151ème dîner de wine-dinners au restaurant Ledoyen jeudi, 6 octobre 2011

Le diner de wine-dinners de ce soir devrait être le 150ème, mais ce numéro est déjà réservé pour un dîner qui se tiendra au château de Saran, demeure de réception du groupe Moët & Chandon, qui avait accueilli naguère le 100ème dîner. Alors, nommons-le 151ème, avec cette vertu arithmétique d’une logique relativiste.
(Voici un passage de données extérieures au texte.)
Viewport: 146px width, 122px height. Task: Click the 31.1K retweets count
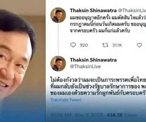pos(117,45)
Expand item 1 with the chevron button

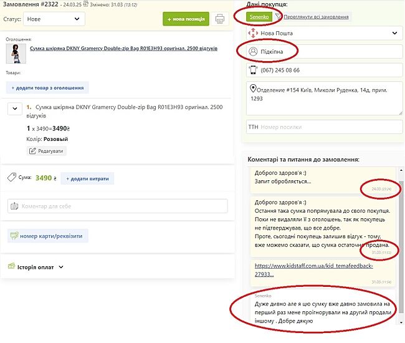(15, 109)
Un journaliste espagnol qui est spécialisé dans la gastronomie et le vin m’avait demandé de filmer ce repas qui se tient au restaurant Ledoyen. Nous sommes installés dans le grand salon « Cariatides II » du premier étage dont la terrasse est gardée par quatre cariatides imposantes qui regardent vers une fontaine dont le centre est occupé par une Vénus à la pose lascive et vers un kiosque à musique caché dans la perspective du jardin. Le pavillon Ledoyen est une bonbonnière nichée dans le cadre le plus beau de Paris, dans un petit bois reliant le Grand Palais à la place de la Concorde.
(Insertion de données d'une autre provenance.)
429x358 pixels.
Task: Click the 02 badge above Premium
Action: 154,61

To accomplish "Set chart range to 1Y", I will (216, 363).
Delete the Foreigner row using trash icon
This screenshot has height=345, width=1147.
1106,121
En attendant les journalistes, je range les douze bouteilles du dîner. Quand ils arrivent, j’officie, et malgré la diversités des situations des bouchons, aucun ne me pose de problème, même celui du vin de 1918 qui tombe en miettes. Je montre au journaliste un fait étonnant : à l’ouverture, le vin de 1918 senti au goulot n’est que de la terre, une terre forte et dense. Une minute plus tard, la terre est moins sensible et le vin, muet jusqu’alors, commence à parler. Deux minutes plus tard, l’odeur du vin chasse celle de la terre. Nous verrons comment se poursuivra cette évolution. Le Guiraud 1959 est intense, d’une richesse de fruit rare, et le Massandra 1936 est à se damner. Je mourrais pour de tels parfums marqués au citron vert et aux fruits capiteux. Tout semble se dessiner au mieux, même si le sûr n’est jamais sûr.

Pour encourager les journalistes, je demande à Géraud un bon champagne en demi-bouteille et il me suggère un Champagne Billecart-Salmon Cuvée Nicolas-François Billecart 1997. Quel bon champagne ! Je suis très agréablement surpris par la qualité, l’audace et l’allant de ce beau brut. Voilà un beau départ et une façon aimable d’attendre les convives.

Nous sommes onze, dont trois femmes, et les habitués des dîners sont huit, trois nouveaux venant tenter l’aventure de ces dîners. Après les traditionnelles recommandations, nous passons à table sans avoir trinqué debout, car le menu prévoit deux amuse-bouche dès le premier champagne.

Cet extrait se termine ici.